HOW TO COMPLETE THIS TASK |
The answer must be an exact copy of the records, with every picture left out.

____

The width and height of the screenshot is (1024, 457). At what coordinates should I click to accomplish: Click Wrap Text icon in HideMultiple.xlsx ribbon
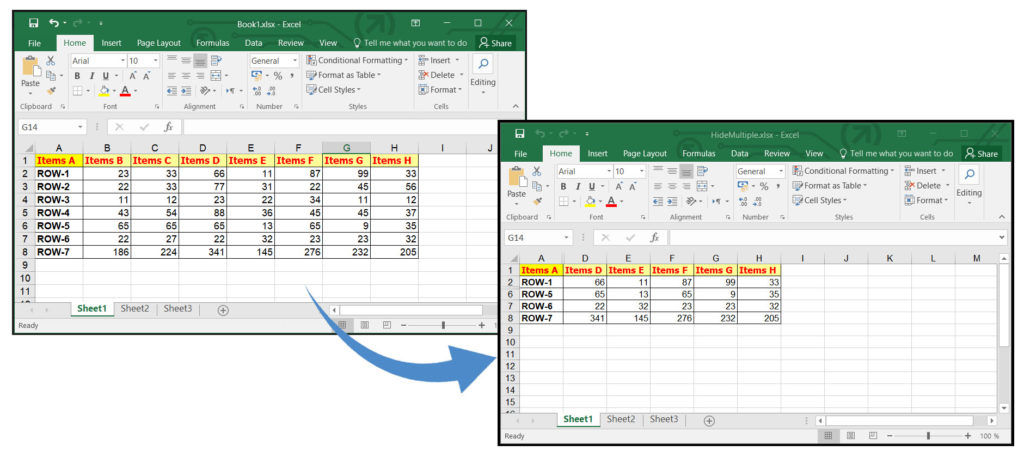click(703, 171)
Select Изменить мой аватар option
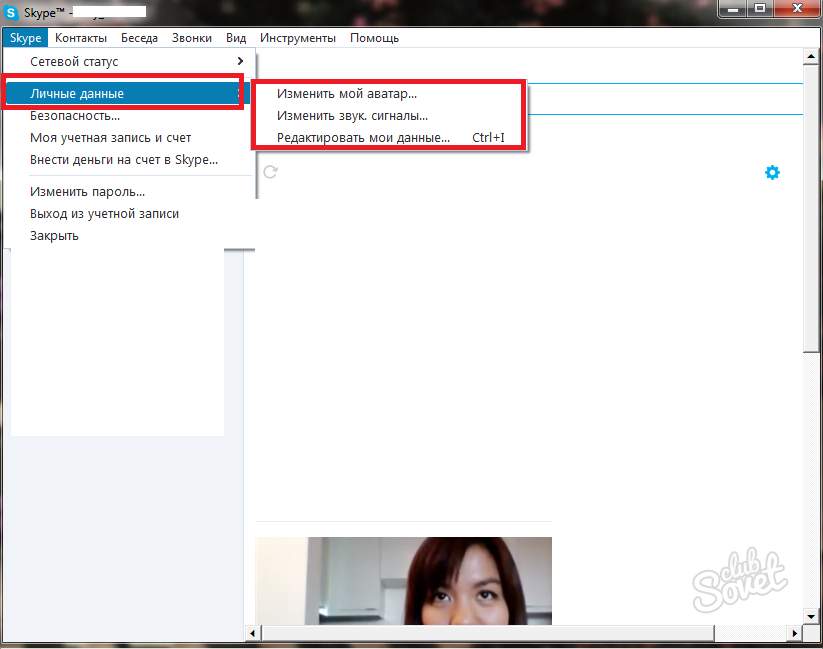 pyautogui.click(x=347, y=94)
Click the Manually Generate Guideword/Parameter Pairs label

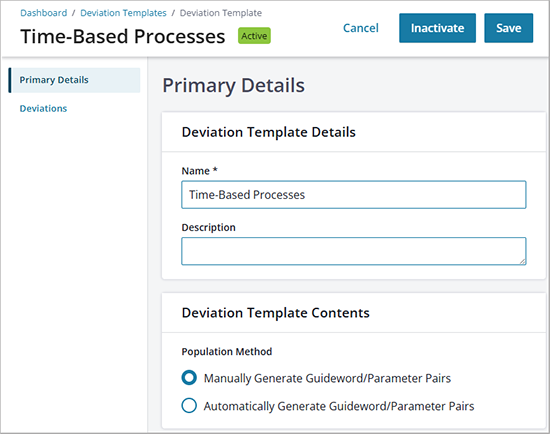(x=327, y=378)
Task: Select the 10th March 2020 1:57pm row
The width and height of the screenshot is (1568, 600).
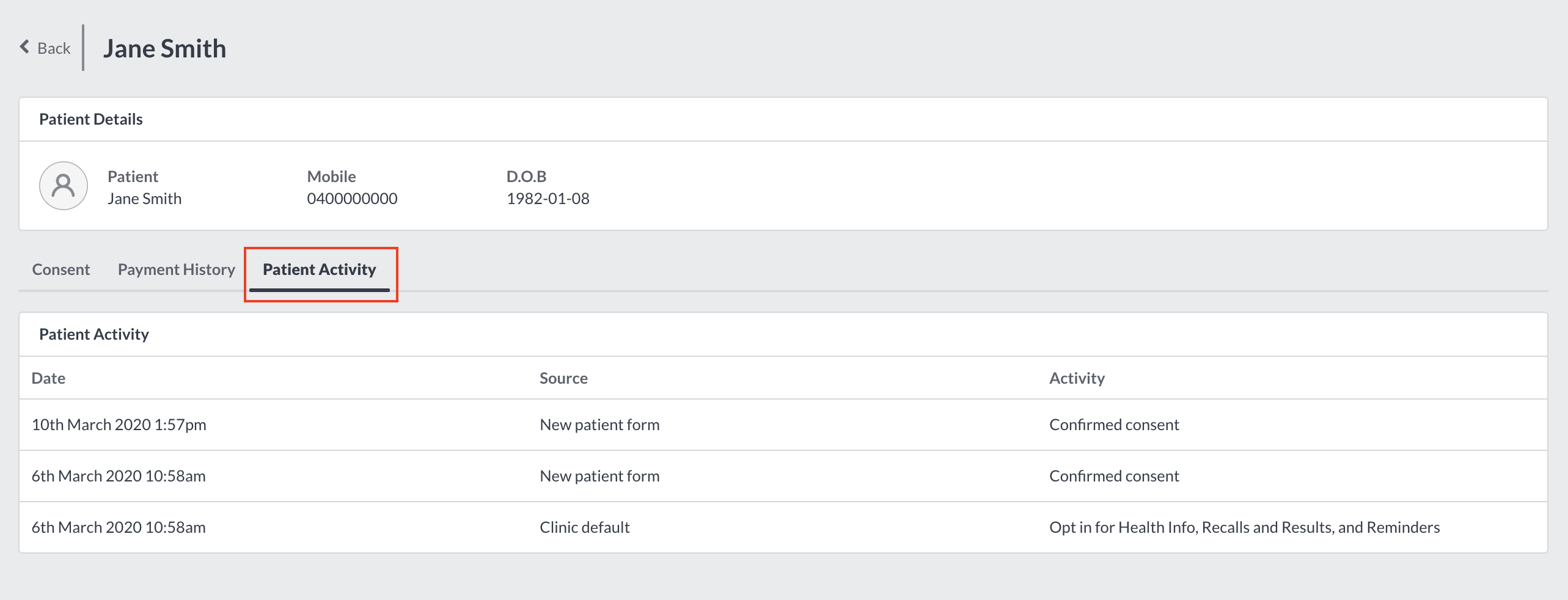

____

SOLUTION |
The width and height of the screenshot is (1024, 457). At what coordinates should I click to accomplish: Click Wrap Text icon in HideMultiple.xlsx ribbon
click(703, 171)
Select Изменить мой аватар option
 pyautogui.click(x=347, y=94)
Click the Manually Generate Guideword/Parameter Pairs label

(x=327, y=378)
Task: Select the 10th March 2020 1:57pm row
The width and height of the screenshot is (1568, 600).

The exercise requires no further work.